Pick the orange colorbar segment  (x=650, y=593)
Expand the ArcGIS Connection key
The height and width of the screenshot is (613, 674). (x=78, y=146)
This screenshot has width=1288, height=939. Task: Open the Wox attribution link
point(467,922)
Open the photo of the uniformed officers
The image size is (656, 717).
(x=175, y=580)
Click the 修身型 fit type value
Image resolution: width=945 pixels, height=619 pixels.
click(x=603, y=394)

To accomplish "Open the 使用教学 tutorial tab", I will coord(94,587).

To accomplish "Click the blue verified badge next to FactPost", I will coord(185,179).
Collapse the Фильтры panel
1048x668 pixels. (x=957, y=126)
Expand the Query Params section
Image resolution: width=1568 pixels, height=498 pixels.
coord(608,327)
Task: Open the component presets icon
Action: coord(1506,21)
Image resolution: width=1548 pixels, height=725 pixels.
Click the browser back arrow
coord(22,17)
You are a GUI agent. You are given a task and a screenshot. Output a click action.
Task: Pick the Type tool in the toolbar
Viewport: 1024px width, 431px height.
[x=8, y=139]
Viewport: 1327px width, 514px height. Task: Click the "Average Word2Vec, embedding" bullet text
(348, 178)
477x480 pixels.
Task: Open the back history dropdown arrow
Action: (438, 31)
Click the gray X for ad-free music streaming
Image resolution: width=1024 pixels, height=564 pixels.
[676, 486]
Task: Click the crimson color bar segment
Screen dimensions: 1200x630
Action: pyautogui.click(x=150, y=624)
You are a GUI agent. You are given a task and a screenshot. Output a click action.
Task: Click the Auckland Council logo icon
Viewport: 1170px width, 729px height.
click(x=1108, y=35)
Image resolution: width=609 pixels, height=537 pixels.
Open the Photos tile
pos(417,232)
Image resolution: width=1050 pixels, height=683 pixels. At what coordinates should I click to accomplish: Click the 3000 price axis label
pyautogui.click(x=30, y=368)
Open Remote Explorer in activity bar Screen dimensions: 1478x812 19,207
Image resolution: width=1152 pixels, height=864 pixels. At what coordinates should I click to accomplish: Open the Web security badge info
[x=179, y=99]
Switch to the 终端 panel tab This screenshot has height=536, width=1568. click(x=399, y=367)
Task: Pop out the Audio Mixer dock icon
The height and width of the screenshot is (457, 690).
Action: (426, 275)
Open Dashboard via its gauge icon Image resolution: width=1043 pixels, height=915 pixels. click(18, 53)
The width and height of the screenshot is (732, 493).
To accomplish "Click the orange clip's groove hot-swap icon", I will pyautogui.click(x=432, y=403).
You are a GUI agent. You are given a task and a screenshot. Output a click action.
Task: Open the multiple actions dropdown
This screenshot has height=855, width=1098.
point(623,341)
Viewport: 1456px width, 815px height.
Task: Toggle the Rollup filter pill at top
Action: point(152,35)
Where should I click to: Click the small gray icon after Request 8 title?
++++++
§ What you are asked to do: Repeat the data exactly as it was given above.

§ Expected output:
Pick the orange colorbar segment  (x=650, y=593)
Expand the ArcGIS Connection key
The height and width of the screenshot is (613, 674). (x=78, y=146)
This screenshot has width=1288, height=939. Task: Open the Wox attribution link
point(467,922)
Open the photo of the uniformed officers
The image size is (656, 717).
(x=175, y=580)
Click the 修身型 fit type value
Image resolution: width=945 pixels, height=619 pixels.
click(x=603, y=394)

To accomplish "Open the 使用教学 tutorial tab", I will coord(94,587).

To accomplish "Click the blue verified badge next to FactPost", I will coord(185,179).
Collapse the Фильтры panel
1048x668 pixels. (x=957, y=126)
Expand the Query Params section
Image resolution: width=1568 pixels, height=498 pixels.
coord(608,327)
Task: Open the component presets icon
Action: coord(1506,21)
Image resolution: width=1548 pixels, height=725 pixels.
Click the browser back arrow
coord(22,17)
You are a GUI agent. You are given a task and a screenshot. Output a click action.
Task: Pick the Type tool in the toolbar
Viewport: 1024px width, 431px height.
[x=8, y=139]
Viewport: 1327px width, 514px height. Task: Click the "Average Word2Vec, embedding" bullet text
(348, 178)
477x480 pixels.
Task: Open the back history dropdown arrow
Action: (438, 31)
Click the gray X for ad-free music streaming
Image resolution: width=1024 pixels, height=564 pixels.
[676, 486]
Task: Click the crimson color bar segment
Screen dimensions: 1200x630
Action: pyautogui.click(x=150, y=624)
You are a GUI agent. You are given a task and a screenshot. Output a click action.
Task: Click the Auckland Council logo icon
Viewport: 1170px width, 729px height.
click(x=1108, y=35)
Image resolution: width=609 pixels, height=537 pixels.
Open the Photos tile
pos(417,232)
Image resolution: width=1050 pixels, height=683 pixels. At what coordinates should I click to accomplish: Click the 3000 price axis label
pyautogui.click(x=30, y=368)
Open Remote Explorer in activity bar Screen dimensions: 1478x812 19,207
Image resolution: width=1152 pixels, height=864 pixels. At what coordinates should I click to accomplish: Open the Web security badge info
[x=179, y=99]
Switch to the 终端 panel tab This screenshot has height=536, width=1568. click(x=399, y=367)
Task: Pop out the Audio Mixer dock icon
The height and width of the screenshot is (457, 690).
Action: (426, 275)
Open Dashboard via its gauge icon Image resolution: width=1043 pixels, height=915 pixels. click(18, 53)
The width and height of the screenshot is (732, 493).
To accomplish "Click the orange clip's groove hot-swap icon", I will pyautogui.click(x=432, y=403).
You are a GUI agent. You are given a task and a screenshot. Output a click action.
Task: Open the multiple actions dropdown
This screenshot has height=855, width=1098.
point(623,341)
Viewport: 1456px width, 815px height.
Task: Toggle the Rollup filter pill at top
Action: point(152,35)
Where should I click to: Click the small gray icon after Request 8 title?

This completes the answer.